Em maio de 1971, outro dirigente da VPR, Aluísio Palhano, foi preso e brutalmente torturado pelo delegado Fleury. Depois foi entregue ao Centro de Informação do Exército onde, possivelmente, foi assassinado. Quaresma e Palhano eram amigos de Anselmo e haviam treinado com ele em Cuba.
Aqui a história se complica. Anselmo, em momentos diferentes, dá versões conflitantes sobre a sua mudança de posição: de guerrilheiro a alcagüete da polícia. Num depoimento ele diz que, após a morte do Fujimori, Quaresma e Palhano, decidiu espontaneamente entregar-se ao delegado Fleury.

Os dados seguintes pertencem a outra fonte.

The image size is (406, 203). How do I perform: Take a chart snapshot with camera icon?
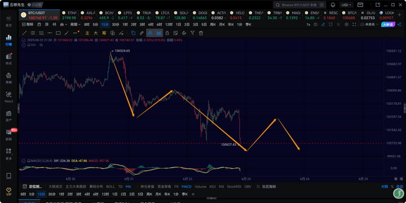pos(315,24)
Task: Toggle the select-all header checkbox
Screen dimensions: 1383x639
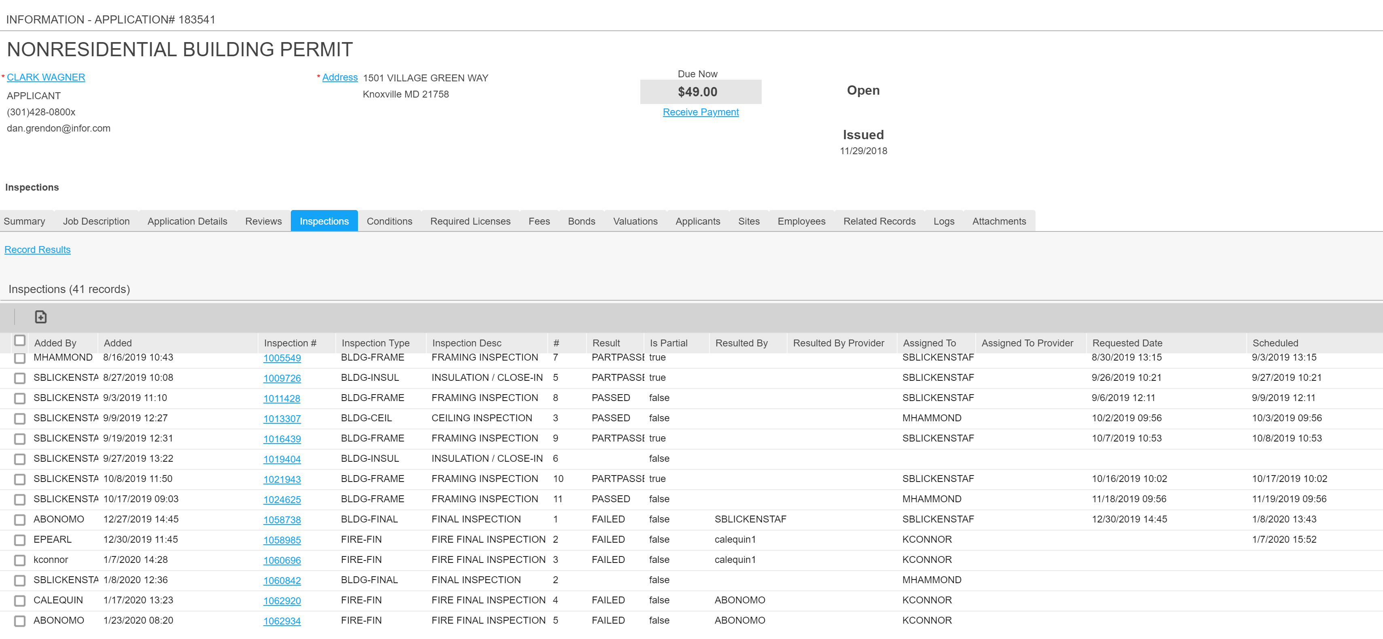Action: 20,340
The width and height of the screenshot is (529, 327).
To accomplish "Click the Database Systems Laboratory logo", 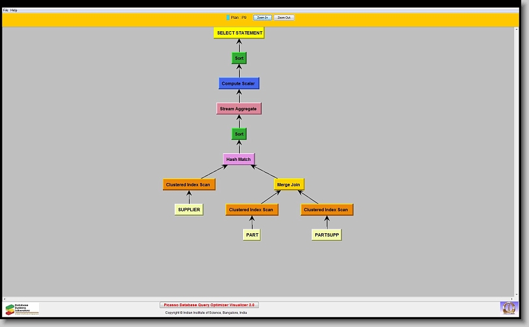I will [22, 309].
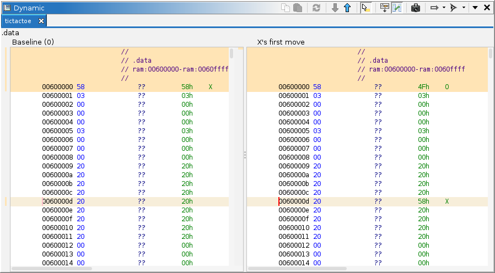
Task: Click address 0060000d in X's first move
Action: (294, 201)
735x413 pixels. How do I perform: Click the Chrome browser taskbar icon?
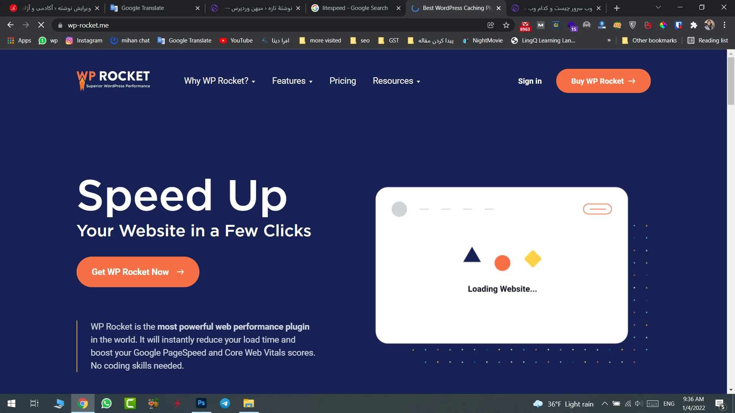point(83,403)
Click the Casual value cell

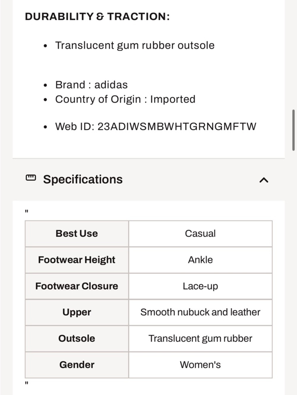coord(200,234)
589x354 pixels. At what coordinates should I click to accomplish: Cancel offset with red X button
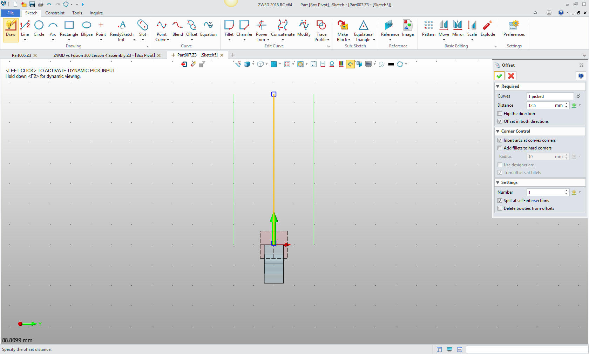(511, 76)
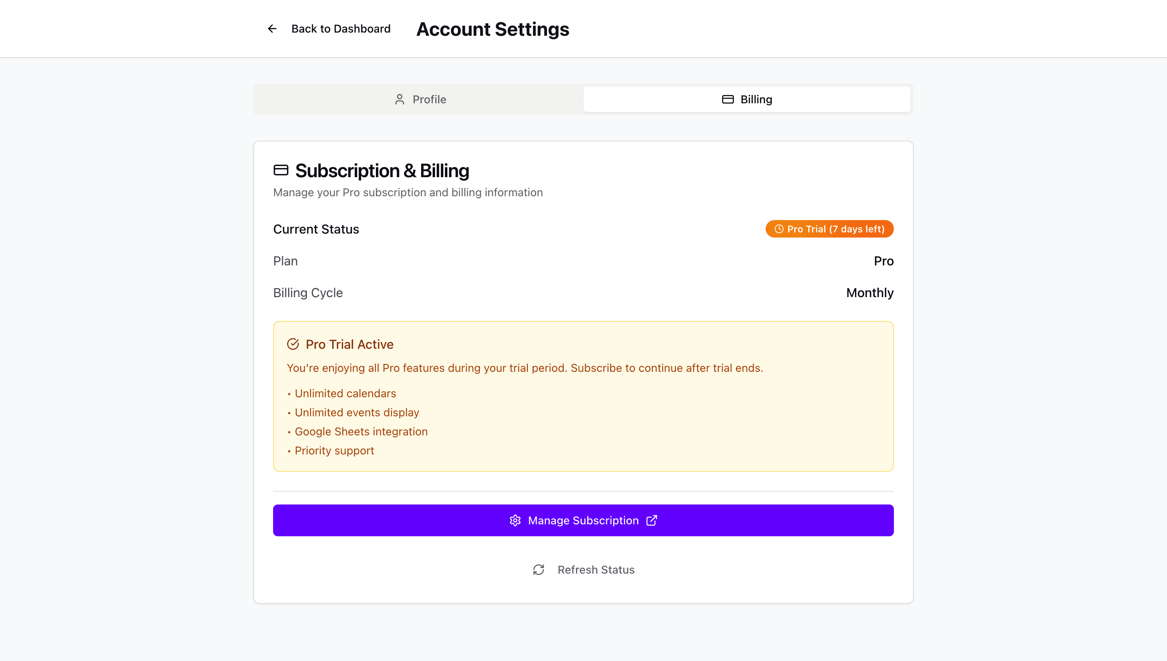Click the person icon on the Profile tab

(400, 99)
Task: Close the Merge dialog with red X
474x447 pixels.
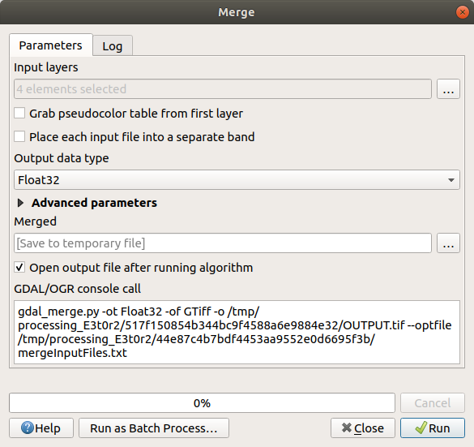Action: 462,12
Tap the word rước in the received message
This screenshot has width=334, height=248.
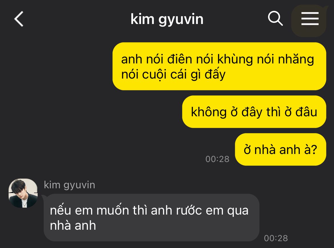pos(189,210)
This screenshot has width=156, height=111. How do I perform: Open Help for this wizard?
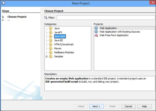[x=144, y=106]
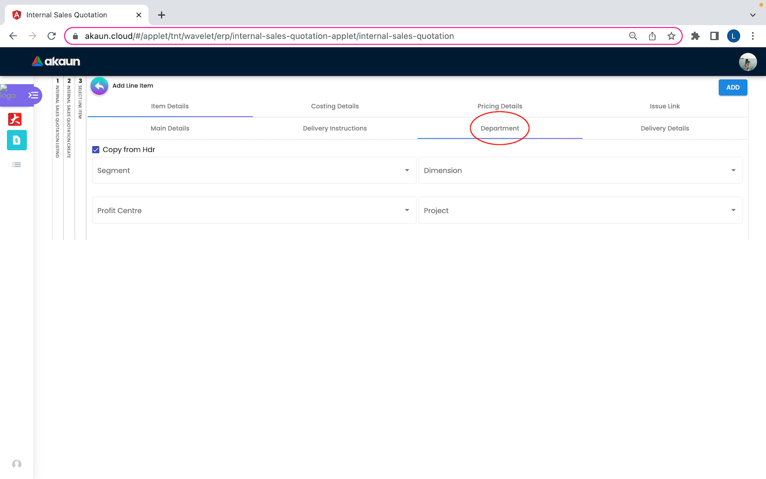766x479 pixels.
Task: Reload the page with refresh icon
Action: point(52,36)
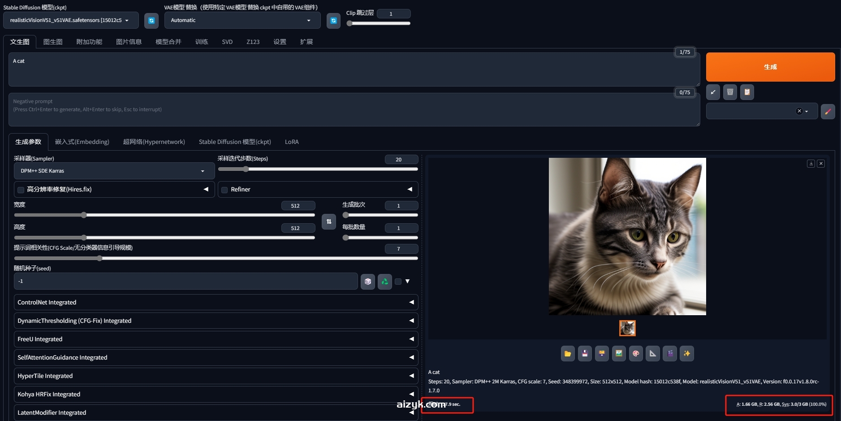Enable the Hires.fix checkbox
Screen dimensions: 841x421
[x=21, y=190]
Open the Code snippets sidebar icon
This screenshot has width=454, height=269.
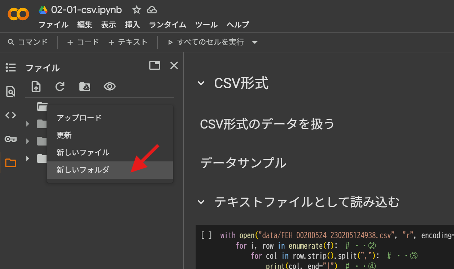10,115
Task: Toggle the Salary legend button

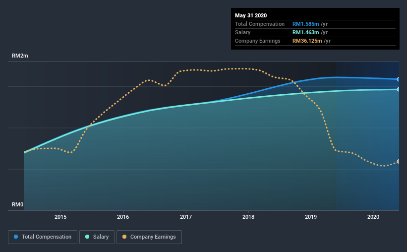Action: tap(97, 237)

Levado ao DOPS paulista, aceitou, sem nenhuma coação, a condição de informante e depois infiltrado nas organizações revolucionárias.

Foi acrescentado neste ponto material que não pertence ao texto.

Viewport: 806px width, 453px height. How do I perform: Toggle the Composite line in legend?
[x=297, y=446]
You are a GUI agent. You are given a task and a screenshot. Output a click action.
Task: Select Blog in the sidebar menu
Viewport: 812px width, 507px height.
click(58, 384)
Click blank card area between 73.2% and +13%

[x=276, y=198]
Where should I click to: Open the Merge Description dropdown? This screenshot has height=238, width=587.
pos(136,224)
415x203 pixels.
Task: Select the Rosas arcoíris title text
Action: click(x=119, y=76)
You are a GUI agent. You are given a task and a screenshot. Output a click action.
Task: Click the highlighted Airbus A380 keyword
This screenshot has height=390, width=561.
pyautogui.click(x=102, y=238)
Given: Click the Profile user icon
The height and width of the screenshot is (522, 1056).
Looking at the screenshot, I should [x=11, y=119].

Existe também uma outra versão. No dia 29 de maio ele fora entregar um embrulho a capitã do time de basquete feminino. No saguão do hotel, a vista de todos, fez questão de declarar: “Entregue isso ao companheiro Fidel. Ele saberá quem o enviou”. Um ato surrealista numa situação em que os dirigentes da VPR estavam sendo sistematicamente presos e mortos. Era óbvio que a delegação cubana devia ser vigiada permanentemente pelos órgãos de repressão. Em razão disso Anselmo e Edgar, seu companheiro de moradia, foram presos. Edgar passaria por diversas prisões até, finalmente, ingressar na lista dos desaparecidos políticos.
(Conforme informações de um ex-oficial de inteligência da Marinha, que não quer se identificar o cabo Anselmo já colaborava com o Cenimar desde a “Revolta dos Marinheiros” AP)

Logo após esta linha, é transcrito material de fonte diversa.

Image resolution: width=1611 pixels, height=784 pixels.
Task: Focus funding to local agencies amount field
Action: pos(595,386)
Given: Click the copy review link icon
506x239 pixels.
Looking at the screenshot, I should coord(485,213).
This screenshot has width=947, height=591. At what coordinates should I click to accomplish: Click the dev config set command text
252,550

Pouco tempo depois Anselmo já estava de volta às ruas e tinha um apartamento – montado pelo DOPS. Este era uma verdadeira arapuca para os revolucionários que se encontravam com Anselmo. Em julho um grupo a Ação Libertadora Nacional (ALN) havia sido emboscado pela polícia após terem tido uma reunião com ele. José Raimundo da Costa, dirigente da VPR, foi preso e assassinado sob torturas em 5 de agosto de 1971. Ainda neste mês desapareceram Paulo de Tarso Celestino e sua companheira Eleni Guariba. O primeiro pertencia à ALN e a segunda à VPR. Todos havia tido encontros recentes com Anselmo.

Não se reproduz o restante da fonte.